On January 4, 2001 the Health Care Financing Administration (HCFA) published Phase I of the final Stark II rule (Final Stark Rule), which will become effective January 4, 2002 unless delayed by the Bush Administration. The comment period for the Final Stark Rule has been extended to June 4, 2001. Previous Health Law Updates have provided an overview of the Final Stark Rule, including a description and analysis of the new academic medical center exception (see Health Law Update, Volume 18, No. 2- Health Care Financing Administration Issues Phase I of the Final Stark II Rule, January 26, 2001 and Volume 18, No. 1- HCFA Issues Phase I of the Final Stark II Rule, January 15, 2001). This Health Law Update provides a more detailed discussion and analysis of the new academic medical center exception (AMC Exception) and recommends revisions to the AMC Exception that would protect legitimate financial arrangements between physicians and academic medical centers without undermining the policy concerns of the Stark Law.

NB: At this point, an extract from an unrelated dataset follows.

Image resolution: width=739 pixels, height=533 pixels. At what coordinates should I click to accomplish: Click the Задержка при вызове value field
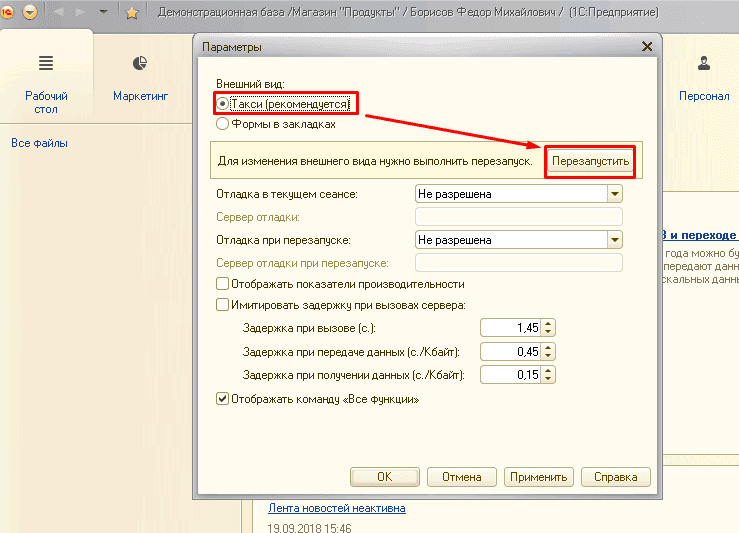[510, 328]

Academic medical centers have been given special treatment under the Stark Law from its inception. Recognizing that faculty practice plan physicians routinely furnish professional services both inside and outside of the faculty practice plan setting, Congress permitted faculty practice plans to qualify as group practices under the Stark Law without having to demonstrate that their participating physicians substantially furnish all of their services through the faculty practice plan. However, academic medical centers have noted that the in-office ancillary services exception relied upon by group practices does not address the complex compensation arrangements frequently found among faculty members, medical schools and teaching hospitals, such as office space provided by the hospital to faculty practice plans, hospital funding of medical school research and payments by faculty physicians to the hospital or medical school (e.g., dean’s taxes). Any one of these compensation arrangements could create a direct or indirect financial relationship between a teaching hospital and a referring faculty member for which there is no exception under the Stark Law. Thus, the 1998 proposed Stark II rule drew criticism for not addressing these common compensation arrangements.
Convinced that academic medical centers raise questions under the Stark Law that are not adequately addressed by existing exceptions and persuaded that there was sufficient evidence of congressional intent to address the special circumstances of physicians practicing in academic settings, HCFA created a new exception in the Final Stark Rule for services furnished by an academic medical center. However, perhaps unintentionally, the resulting AMC Exception is not broad enough and should be expanded.
THE AMC EXCEPTION
The Final Stark Rule provides that designated health services (DHS) furnished by an academic medical center are excepted from the Stark Law’s prohibition on self-referrals if the referring physician:
- is a bona fide full-time or substantial part-time employee of a component of the academic medical center;
- is licensed to practice medicine in the state;
- has a bona fide faculty appointment at the affiliated medical school; and
- provides either substantial academic or substantial clinical teaching services for which the faculty member is compensated as part of his or her employment relationship.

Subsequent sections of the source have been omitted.